And yet, you hardly ever hear someone complaining. People get by with what they have without making any fuss about it. They live with what they were given and try to enjoy their life like that. There’s no space for complaining. No space for worries. Because why? It’s not gonna make you life any better…
Here we have an okay weather, good infrastructure, good transport, good housing, welfare state giving you social security and yet, it sometimes feels like we were born to complain. I know, life can always be better, but come on, you live, you have a roof above your head, you eat, drink…ça va quoi!

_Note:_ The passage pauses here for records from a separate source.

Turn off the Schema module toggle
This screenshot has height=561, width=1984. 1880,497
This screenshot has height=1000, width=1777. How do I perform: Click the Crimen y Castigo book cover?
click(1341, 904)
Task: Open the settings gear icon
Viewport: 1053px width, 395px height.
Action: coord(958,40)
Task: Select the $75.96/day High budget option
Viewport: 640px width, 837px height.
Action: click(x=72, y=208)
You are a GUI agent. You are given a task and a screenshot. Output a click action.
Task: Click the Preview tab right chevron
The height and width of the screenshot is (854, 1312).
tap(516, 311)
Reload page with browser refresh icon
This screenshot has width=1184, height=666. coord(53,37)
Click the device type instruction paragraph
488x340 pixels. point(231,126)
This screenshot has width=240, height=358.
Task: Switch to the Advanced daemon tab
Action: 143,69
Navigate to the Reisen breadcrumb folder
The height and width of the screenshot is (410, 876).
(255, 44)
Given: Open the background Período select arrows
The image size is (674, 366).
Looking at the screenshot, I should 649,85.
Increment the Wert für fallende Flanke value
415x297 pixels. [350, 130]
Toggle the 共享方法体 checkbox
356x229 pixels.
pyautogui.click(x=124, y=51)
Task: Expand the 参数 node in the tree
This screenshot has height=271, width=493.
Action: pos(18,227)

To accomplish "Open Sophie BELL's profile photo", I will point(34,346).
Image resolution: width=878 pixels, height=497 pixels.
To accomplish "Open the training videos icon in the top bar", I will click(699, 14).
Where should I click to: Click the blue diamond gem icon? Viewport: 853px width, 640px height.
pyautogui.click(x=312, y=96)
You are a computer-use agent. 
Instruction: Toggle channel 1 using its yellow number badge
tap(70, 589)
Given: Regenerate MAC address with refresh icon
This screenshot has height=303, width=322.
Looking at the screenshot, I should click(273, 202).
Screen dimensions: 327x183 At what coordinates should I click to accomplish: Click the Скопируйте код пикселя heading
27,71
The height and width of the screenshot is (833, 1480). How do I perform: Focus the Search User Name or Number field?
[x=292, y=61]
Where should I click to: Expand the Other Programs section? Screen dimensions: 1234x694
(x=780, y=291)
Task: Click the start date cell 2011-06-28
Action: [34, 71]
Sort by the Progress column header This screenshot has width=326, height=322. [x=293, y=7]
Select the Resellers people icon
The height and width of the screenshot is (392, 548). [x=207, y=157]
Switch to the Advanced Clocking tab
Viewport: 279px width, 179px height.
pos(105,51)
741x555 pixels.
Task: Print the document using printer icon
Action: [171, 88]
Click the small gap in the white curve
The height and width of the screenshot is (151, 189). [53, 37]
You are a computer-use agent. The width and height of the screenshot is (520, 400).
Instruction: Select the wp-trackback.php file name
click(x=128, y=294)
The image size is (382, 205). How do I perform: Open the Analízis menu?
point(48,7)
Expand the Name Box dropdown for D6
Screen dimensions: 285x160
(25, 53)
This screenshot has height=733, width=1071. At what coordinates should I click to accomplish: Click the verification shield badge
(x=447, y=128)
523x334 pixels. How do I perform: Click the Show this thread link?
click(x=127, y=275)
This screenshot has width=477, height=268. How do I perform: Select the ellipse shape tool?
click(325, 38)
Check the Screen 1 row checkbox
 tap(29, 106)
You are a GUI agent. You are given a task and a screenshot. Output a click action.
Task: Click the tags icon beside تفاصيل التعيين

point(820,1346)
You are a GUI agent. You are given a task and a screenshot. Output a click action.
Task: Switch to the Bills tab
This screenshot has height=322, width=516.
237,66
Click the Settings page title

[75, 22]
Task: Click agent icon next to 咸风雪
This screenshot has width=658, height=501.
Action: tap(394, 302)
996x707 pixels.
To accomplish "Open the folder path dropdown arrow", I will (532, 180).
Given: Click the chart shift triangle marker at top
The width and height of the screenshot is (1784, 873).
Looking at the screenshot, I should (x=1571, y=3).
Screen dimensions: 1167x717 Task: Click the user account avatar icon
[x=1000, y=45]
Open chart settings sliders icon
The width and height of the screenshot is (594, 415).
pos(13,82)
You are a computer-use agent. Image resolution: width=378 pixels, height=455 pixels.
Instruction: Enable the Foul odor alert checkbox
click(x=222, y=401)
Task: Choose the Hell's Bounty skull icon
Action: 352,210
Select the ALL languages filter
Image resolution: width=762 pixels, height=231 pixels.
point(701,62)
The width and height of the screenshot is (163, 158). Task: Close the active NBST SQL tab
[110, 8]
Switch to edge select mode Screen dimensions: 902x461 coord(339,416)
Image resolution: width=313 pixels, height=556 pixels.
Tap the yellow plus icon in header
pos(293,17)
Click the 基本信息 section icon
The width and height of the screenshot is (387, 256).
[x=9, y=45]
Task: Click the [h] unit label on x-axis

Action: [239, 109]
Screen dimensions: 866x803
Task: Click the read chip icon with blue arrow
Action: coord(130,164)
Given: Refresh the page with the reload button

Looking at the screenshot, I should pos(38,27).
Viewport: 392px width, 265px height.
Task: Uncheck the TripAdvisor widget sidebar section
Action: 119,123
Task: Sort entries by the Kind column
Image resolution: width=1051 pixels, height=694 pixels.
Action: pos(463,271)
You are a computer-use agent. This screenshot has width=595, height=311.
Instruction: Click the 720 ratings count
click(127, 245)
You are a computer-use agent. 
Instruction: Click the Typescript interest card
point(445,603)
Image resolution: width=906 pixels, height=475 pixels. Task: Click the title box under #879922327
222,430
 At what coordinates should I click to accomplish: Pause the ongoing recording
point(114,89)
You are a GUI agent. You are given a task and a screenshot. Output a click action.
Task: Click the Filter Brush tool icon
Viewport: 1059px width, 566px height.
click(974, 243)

No stupid questions asked.
It feels like there’s no space for stupid questions neither. Let me give you an example (this is a true story btw).
In Africa: “We want to cross the whole country from the north to the south in one day.” – “Oh, wow, that’s gonna be long my friend, good luck and bon voyage!”
In Europe: “We want to cross the whole country from the north to the south in one day.” – “What?” Are you crazy? When will you arrive? Isn’t it gonna be late? Where will you sleep? Do you have enough food? Where will you buy food? Is that good for your legs? Who’s driving? Is the road safe?… … ….”
Blah blah.
Isn’t the first way better? I mean, doubts and questions are sometimes useful… but very tiring, too.

Its’ an escape.
Although it might not seem so, I do like being European and living in Europe (Czech Republic). I love my life. I love the comfort that I have, the public transport, the highways, the shopping malls, the hipster cafés, the fact that I can walk in the middle of the night not worrying for my life. I love it all and appreciate it very much.
But in order to fully appreciate my comfort, I like to go somewhere where I don’t have it. To change my habitat. Leave everything behind. Get used to a new rhythm, new conditions, new rules. Learn. Get to know new cultures. Get to know yourself. It is refreshing. Enriching. And to me, necessary.
IMG_3868img_9907

I am traveling again next week, this time to Nigeria, Cameroon and Gabon. I hope that Africa won’t disappoint me after writing this praising piece.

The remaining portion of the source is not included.